Keystone/EPA ANA-MPA/FOTIS PLEGAS G.

(sda-ats)

Le Premier ministre grec Alexis Tsipras a remanié mardi son gouvernement dans la perspective des élections législatives de l'an prochain. Cette décision intervient peu après la sortie du pays de huit ans de plans d'aide octroyés par l'UE et le FMI.

M. Tsipras conserve son ministre des Finances Euclide Tsakalotos, qui a mené toutes les négociations avec les créanciers du pays depuis juillet 2015. Il garde aussi son ministre de la Défense Panos Kammenos, leader du petit parti souverainiste de droite ANEL avec lequel le dirigeant de gauche radicale s'est allié en janvier 2015.

Les ministres du Travail, du Tourisme, des Migrations et des Affaires étrangères restent également en place. L'actuel chef de la diplomatie Nikos Kotzias est toujours en train de travailler sur le délicat accord concernant le futur nom du voisin macédonien, qui doit désormais être approuvé dans les deux pays.

"Du sang neuf"

M. Tsipras fait entrer plusieurs jeunes cadres de son parti Syriza au gouvernement. A la tête du ministère de la Police, il place son ancienne porte-parole Olga Gerovassili, qui remplacera Nikos Toskas, qui a démissionné après l'incendie de Mati qui a fait 97 morts en juillet, selon un bilan non encore définitif. Mme Gerovassili était jusqu'ici ministre des Réformes administratives.

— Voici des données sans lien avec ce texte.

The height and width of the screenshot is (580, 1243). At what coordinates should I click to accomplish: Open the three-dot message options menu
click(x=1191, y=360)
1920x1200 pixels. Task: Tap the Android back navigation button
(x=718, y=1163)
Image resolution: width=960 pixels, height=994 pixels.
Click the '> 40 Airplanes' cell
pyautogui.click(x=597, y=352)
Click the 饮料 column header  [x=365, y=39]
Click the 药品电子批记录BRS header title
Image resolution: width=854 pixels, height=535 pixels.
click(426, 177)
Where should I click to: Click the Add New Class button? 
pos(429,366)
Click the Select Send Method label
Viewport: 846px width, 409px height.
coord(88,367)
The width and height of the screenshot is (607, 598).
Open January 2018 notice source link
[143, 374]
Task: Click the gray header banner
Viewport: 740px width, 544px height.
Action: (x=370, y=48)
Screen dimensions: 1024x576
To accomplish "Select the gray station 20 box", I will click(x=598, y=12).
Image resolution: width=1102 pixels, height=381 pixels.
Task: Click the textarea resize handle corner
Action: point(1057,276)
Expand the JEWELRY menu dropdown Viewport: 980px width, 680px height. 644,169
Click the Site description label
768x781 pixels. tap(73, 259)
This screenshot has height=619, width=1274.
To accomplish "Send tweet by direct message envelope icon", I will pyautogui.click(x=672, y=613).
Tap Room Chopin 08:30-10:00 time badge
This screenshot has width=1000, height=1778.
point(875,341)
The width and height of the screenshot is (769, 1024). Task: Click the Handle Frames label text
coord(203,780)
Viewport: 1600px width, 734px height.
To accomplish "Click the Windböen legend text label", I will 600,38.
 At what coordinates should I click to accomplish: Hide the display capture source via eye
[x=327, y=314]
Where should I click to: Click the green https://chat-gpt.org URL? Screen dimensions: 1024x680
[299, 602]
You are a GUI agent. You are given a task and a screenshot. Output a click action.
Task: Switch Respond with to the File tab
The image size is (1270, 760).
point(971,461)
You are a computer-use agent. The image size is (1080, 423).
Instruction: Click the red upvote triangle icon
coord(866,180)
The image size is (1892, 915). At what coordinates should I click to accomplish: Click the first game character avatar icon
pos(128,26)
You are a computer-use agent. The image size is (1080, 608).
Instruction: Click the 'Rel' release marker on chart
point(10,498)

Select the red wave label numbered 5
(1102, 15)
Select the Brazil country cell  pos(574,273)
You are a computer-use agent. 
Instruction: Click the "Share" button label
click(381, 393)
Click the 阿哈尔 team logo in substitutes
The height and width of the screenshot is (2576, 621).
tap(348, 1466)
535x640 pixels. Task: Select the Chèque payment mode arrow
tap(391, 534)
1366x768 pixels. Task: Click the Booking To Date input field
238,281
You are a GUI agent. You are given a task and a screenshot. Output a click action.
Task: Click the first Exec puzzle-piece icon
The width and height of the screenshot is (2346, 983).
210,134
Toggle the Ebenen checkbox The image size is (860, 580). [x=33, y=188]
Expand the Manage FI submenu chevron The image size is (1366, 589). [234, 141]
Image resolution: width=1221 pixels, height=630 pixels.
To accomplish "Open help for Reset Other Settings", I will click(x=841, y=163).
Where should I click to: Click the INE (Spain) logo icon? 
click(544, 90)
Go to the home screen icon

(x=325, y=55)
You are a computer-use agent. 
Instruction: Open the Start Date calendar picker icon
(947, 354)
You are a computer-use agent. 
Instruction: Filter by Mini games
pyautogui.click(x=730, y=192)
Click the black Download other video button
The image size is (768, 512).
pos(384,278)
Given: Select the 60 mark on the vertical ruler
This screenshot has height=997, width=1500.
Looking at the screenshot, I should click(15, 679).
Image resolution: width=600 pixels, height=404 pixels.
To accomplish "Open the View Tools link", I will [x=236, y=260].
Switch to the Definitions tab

La vice-ministre de la Police sera également une femme, Katerina Papacosta, qui appartenait précédemment au parti conservateur Nouvelle Démocratie (ND). Autre marque d'ouverture, l'ancienne ministre socialiste de la Santé Mariliza Xenogiannakopoulou devient ministre de la Réforme administrative.

Lundi, le ministre sortant de l'Intérieur, Panos Skourletis, avait été désigné secrétaire de Syriza. Il est remplacé à l'Intérieur par Alexis Haritsis. Le secrétaire général du gouvernement Michalis Kalogirou prend le portefeuille de la Justice.

"Notre pays, le gouvernement et le parti ont besoin de sang neuf et d'avoir plus d'appétit pour poursuivre le travail", avait affirmé M. Tsipras lundi lors de la réunion du comité central de Syriza.

Syriza à la traîne

"Ce sera la mère de toutes les batailles (...) Pour toutes (les) remporter, nous avons besoin de rassemblement, d'unité et de renouveau", avait-il ajouté, faisant référence aux législatives prévues à l'automne 2019.

Actuellement, dans les sondages, Syriza est crédité de 5,3%, soit 11,6 points de moins que la Nouvelle démocratie, en tête des intentions de vote.

La Grèce est sortie officiellement lundi dernier de son troisième et dernier plan de renflouement financier avec l'espoir de pouvoir de nouveau se financer à terme sur les marchés. Depuis avril 2010, en contrepartie d'une politique d'austérité drastique, la Grèce a reçu au total 288 milliards d'euros d'aide financière dans le cadre de trois programmes successifs de renflouement.